Khorramian is a recipient of a Pollock-Krasner Foundation Grant and the Gottlieb Foundation Grant.

== Work ==
Art 21 Laleh Korrahamian’s Epic Animations (2013)

Art 21 Documents Laleh Korrahamian’s temporary art studio home in Campbell Hall, located in upstate New York and did her animations for the past 10 years.
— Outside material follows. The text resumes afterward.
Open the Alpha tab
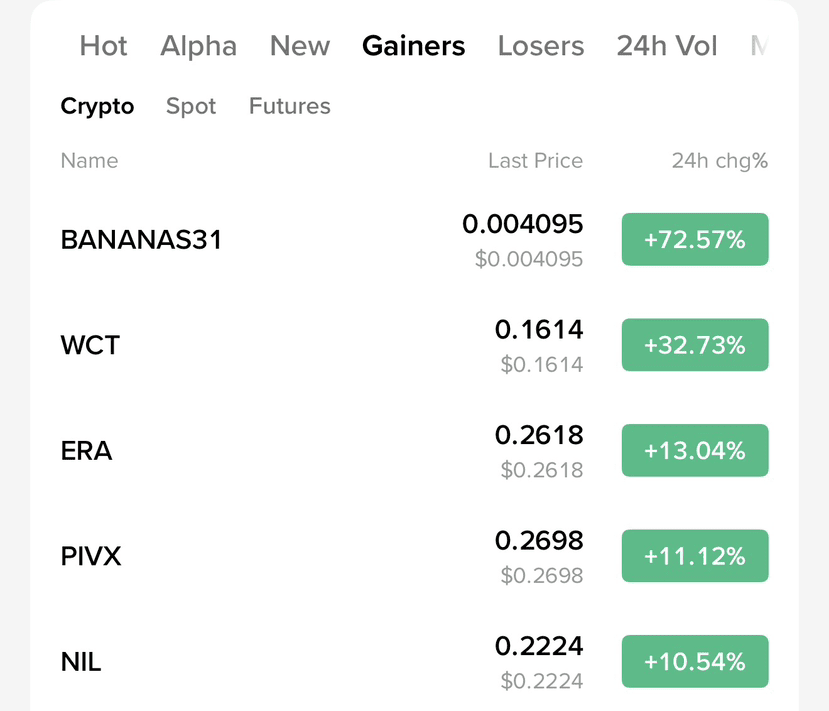829x711 pixels. 198,46
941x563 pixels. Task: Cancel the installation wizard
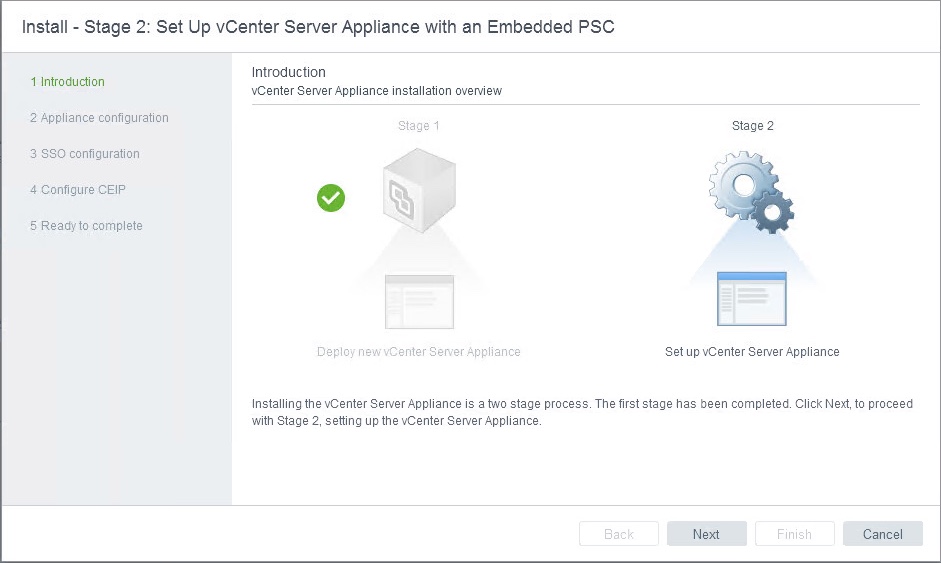click(882, 534)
In the documentary she discusses in the inside of her studio Messi and surrounded by scraps of Mototypes, drawings, paintings or any artwork she has collected or made she used to make her animation.
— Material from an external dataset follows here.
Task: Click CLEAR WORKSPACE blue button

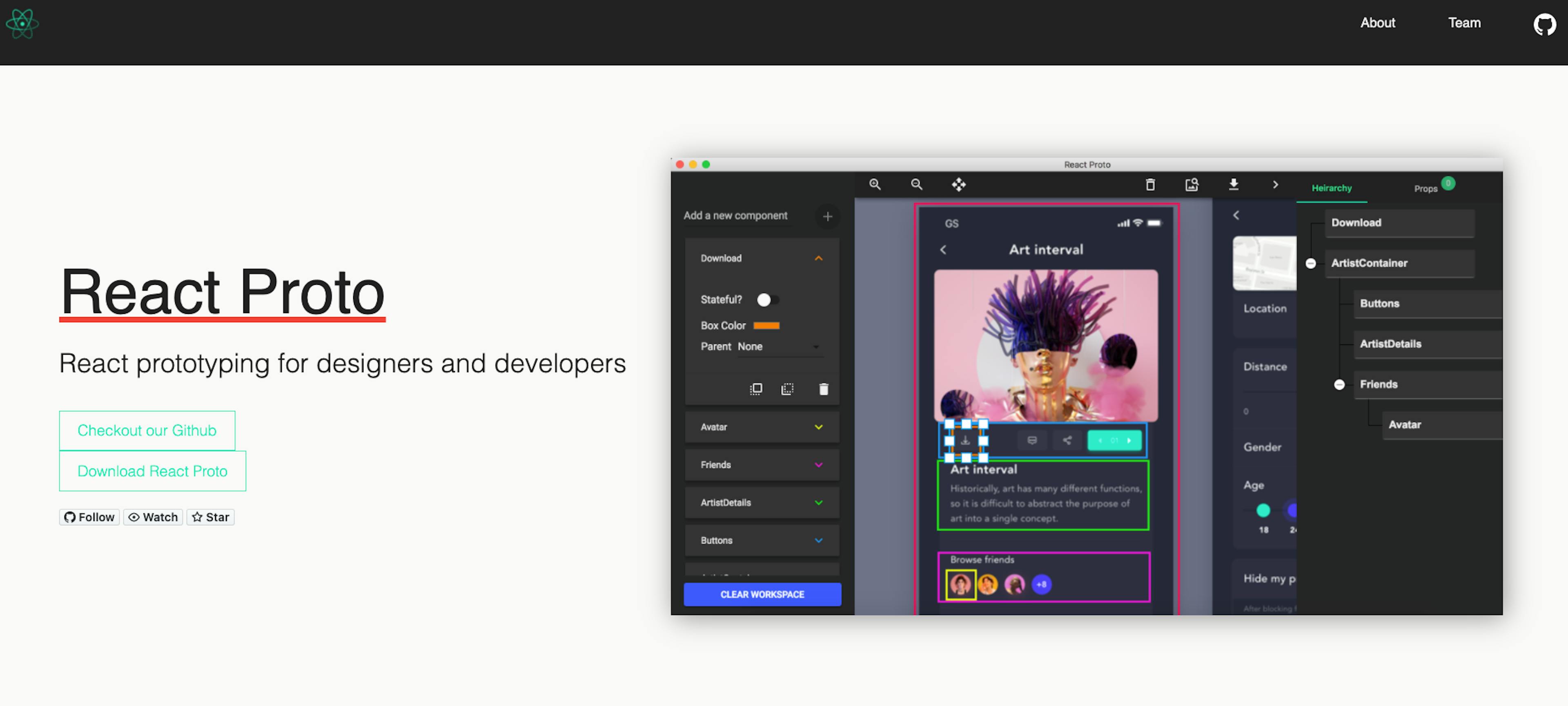Action: coord(762,594)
In this 8 minutes documentary Korrahamian’s explains about using the Mototypes technique which is a unique version of printmaking to create a print that's typically painterly in effect this can be made any different way by applying paint to a flat sheet to metal, glass, or plastic. she would use Mototypes to create an underground art-style landscape throughout her animation where she'll place her little figures to travel and explore the animation.

She also tells a brief story about her past about her childhood and would inspire her to create these props and landscapes into her animations because she explained how visiting Disneyland a lot of times throughout growing up hasMeters think about Disney's mass entertainment was in her own words “Props” and creates a secretly harmful form of social control

Lastly, She mentions a short animation about one of her popular works Water Panics In The Sea (2011)  She basically explains how the animation was made how it was formed together and why did she made this animation in the first place.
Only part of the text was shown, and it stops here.